● What you need to do
For every line of the records below that holds "click", add one. Give only the final total.

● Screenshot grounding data

== == ==

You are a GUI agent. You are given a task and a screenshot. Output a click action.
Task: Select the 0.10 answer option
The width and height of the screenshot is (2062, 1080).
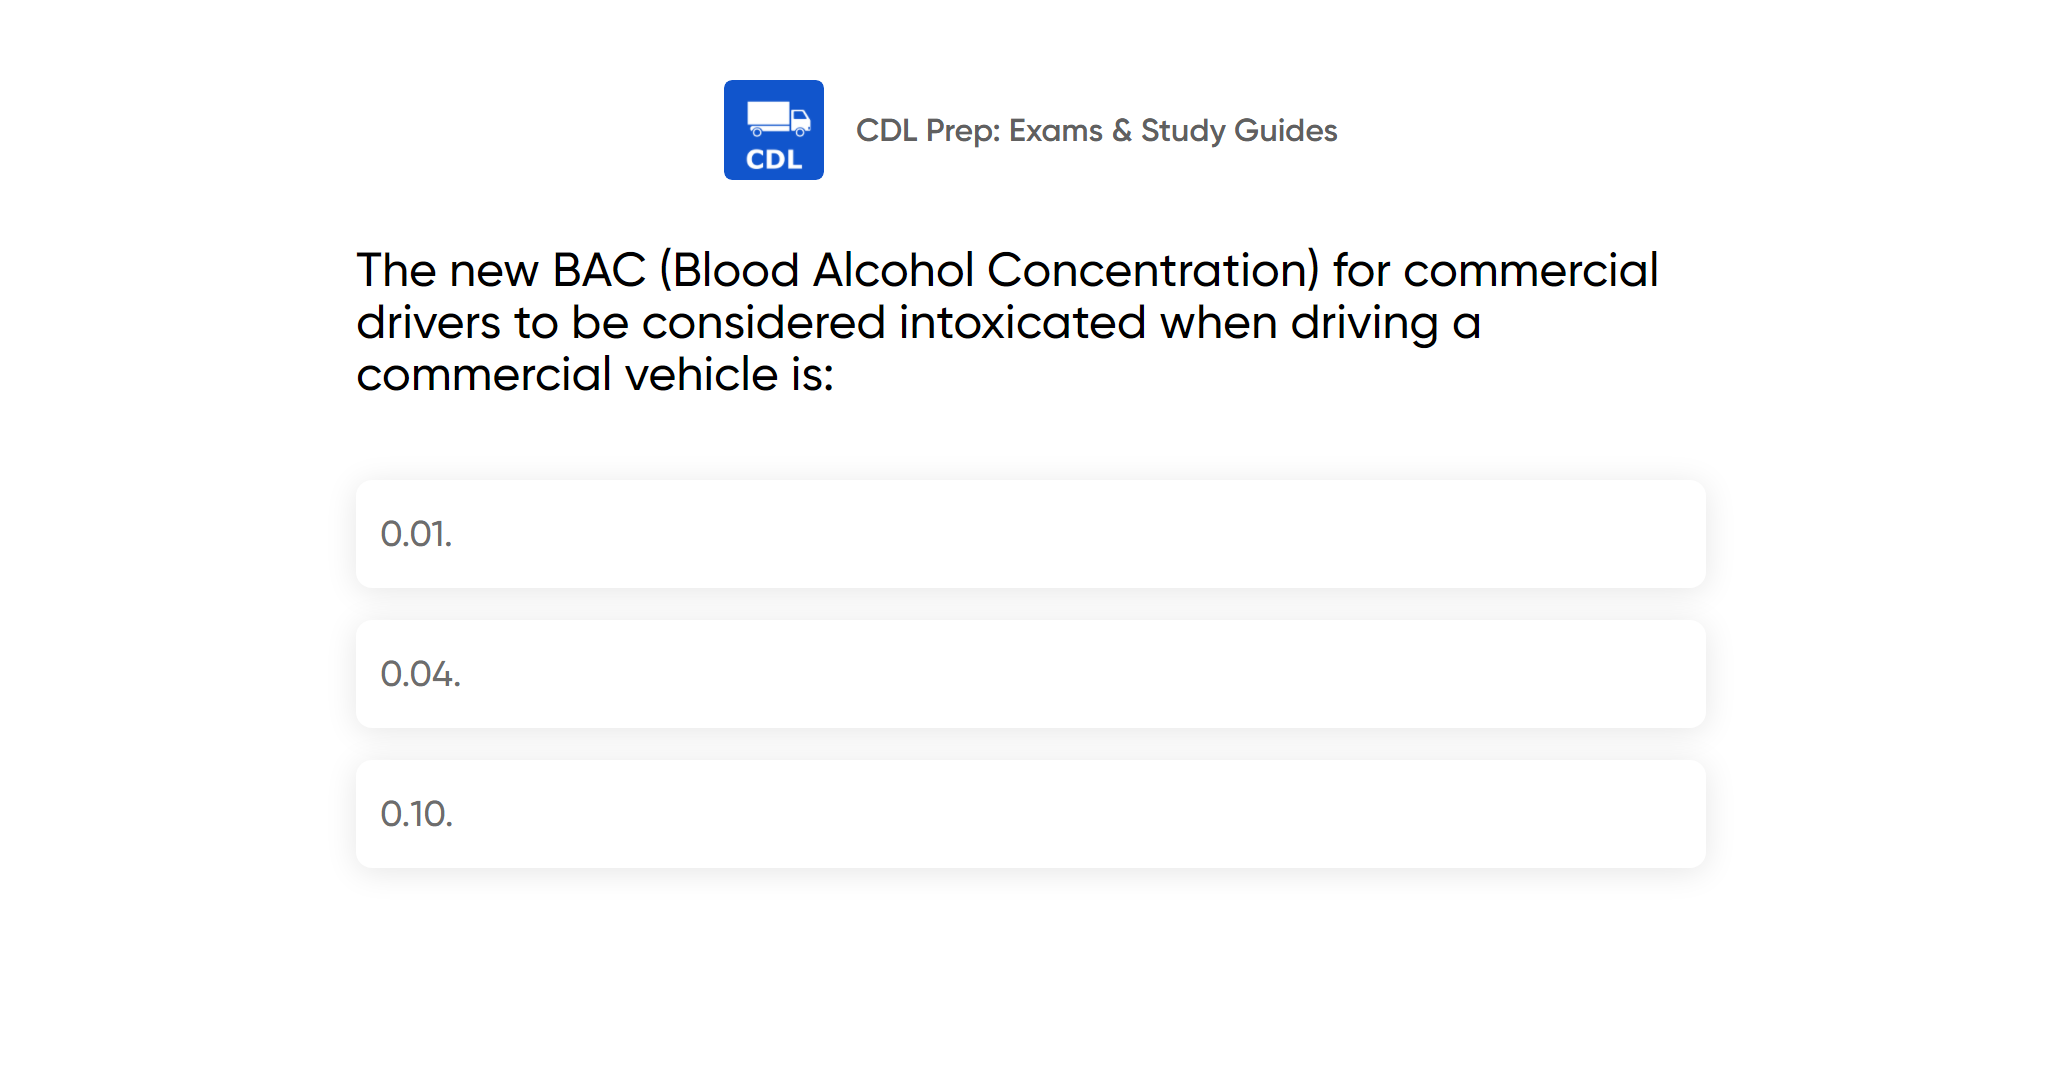(1030, 814)
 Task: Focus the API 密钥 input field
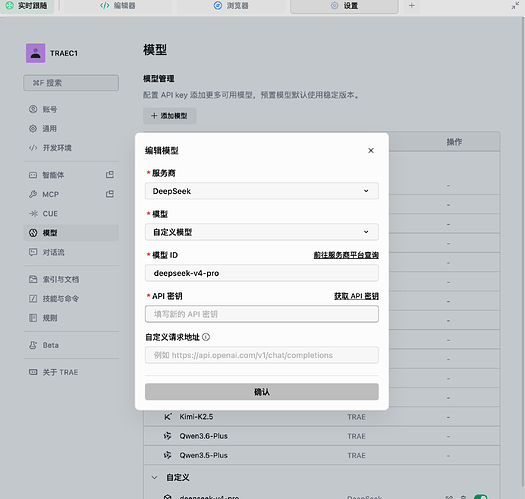point(262,314)
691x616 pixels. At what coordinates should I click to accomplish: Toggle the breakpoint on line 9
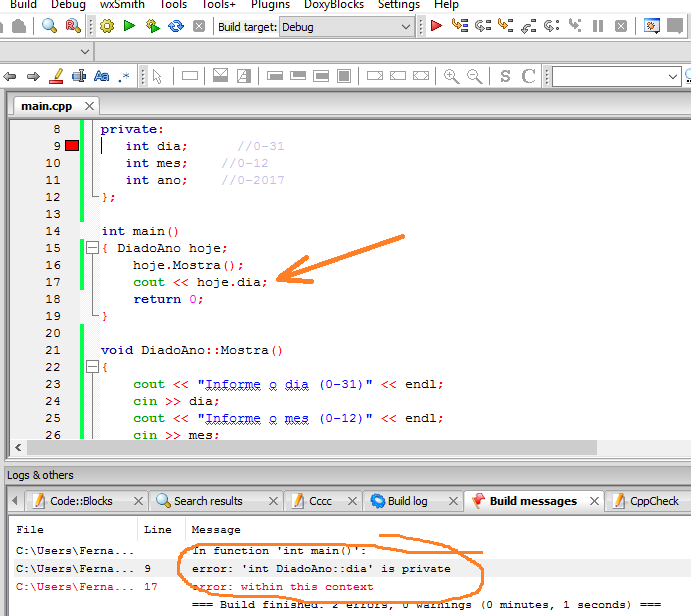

== == ==

● Solution below
2